Pharma Pac's skipped step
For Pharma Pac, the issues were fundamental: approvals and labeling. Warning letter 2009-NOL-08, which followed a late June through mid-July inspection of a plant in De Kalb, MS, says investigators found the company manufacturing and marketing unapproved and misbranded antihistamine/nasal decongestant drugs.
"Based on our information, there are no FDA-approved applications on file for these drug products," the letter says. "Additionally, because the drugs are intended for conditions not amenable to self-diagnosis and treatment by individuals who are not medical practitioners, adequate directions cannot be written for them. Consequently, their labeling fails to bear adequate directions for use."
Inspectors also found that the combination of ingredients identified on the label of an over-the-counter skin protection product was unauthorized in the appropriate monograph. And listed ingredients lacked the "active" and "inactive" headings. "Since these ingredients are not differentiated, they are all represented as contributing to the claimed effect and thus are ‘active ingredients' as defined by code. This combination of active ingredients is not authorized in any monograph."
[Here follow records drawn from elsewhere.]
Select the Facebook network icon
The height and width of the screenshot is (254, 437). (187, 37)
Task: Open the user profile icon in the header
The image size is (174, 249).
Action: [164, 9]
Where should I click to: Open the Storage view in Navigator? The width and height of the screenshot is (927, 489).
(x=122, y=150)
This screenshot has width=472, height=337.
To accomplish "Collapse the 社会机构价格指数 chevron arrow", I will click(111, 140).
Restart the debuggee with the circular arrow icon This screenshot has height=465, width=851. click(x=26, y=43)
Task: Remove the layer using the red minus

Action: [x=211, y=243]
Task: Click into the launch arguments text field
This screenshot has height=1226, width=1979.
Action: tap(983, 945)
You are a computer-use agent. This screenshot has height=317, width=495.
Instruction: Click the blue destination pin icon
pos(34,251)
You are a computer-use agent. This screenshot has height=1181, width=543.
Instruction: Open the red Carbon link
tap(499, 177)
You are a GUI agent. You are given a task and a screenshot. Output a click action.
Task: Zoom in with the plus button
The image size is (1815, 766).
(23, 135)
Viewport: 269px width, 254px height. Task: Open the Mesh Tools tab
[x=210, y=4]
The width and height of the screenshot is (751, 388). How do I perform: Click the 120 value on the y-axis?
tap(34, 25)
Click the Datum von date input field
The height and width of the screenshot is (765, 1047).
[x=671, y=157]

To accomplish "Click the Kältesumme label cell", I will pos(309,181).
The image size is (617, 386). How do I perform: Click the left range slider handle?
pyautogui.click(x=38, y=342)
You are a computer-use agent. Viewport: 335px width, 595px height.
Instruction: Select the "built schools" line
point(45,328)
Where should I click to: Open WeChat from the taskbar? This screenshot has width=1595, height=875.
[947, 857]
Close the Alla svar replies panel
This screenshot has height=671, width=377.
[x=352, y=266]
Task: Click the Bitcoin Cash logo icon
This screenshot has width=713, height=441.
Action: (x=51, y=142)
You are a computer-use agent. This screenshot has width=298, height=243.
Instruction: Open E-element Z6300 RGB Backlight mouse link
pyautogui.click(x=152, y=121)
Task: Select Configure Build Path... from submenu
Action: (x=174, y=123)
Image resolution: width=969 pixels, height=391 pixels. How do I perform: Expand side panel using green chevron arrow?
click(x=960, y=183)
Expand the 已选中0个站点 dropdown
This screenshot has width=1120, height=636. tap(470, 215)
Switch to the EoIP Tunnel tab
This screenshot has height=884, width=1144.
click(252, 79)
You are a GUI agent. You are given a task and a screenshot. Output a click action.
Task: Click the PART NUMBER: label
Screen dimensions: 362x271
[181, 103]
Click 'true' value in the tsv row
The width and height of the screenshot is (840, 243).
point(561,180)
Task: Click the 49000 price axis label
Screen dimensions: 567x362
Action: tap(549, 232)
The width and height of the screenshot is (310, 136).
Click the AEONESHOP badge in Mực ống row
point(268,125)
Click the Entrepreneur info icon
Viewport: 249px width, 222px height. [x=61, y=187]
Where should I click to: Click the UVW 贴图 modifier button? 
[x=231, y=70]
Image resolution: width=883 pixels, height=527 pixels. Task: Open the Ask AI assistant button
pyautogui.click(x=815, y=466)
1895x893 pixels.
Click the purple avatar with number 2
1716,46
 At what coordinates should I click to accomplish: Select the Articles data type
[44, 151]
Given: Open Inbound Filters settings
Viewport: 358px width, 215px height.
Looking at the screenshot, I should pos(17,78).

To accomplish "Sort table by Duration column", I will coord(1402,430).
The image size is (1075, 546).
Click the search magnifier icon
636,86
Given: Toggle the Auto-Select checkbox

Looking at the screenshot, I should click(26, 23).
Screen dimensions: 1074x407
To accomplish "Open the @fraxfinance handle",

Given the lack of a corresponding monograph, inspectors said they were unaware of any evidence establishing that "healing skin therapy lotion," as formu1ated and labeled, is recognized among scientific experts as safe and effective. "We are unaware of any evidence documenting a product so formu1ated and labeled was marketed in the United States on or before the inception of FDA's OTC Drug Review. Therefore, healing skin therapy lotion does not qualify for inclusion in any of the ongoing rulemakings under the OTC Drug Review."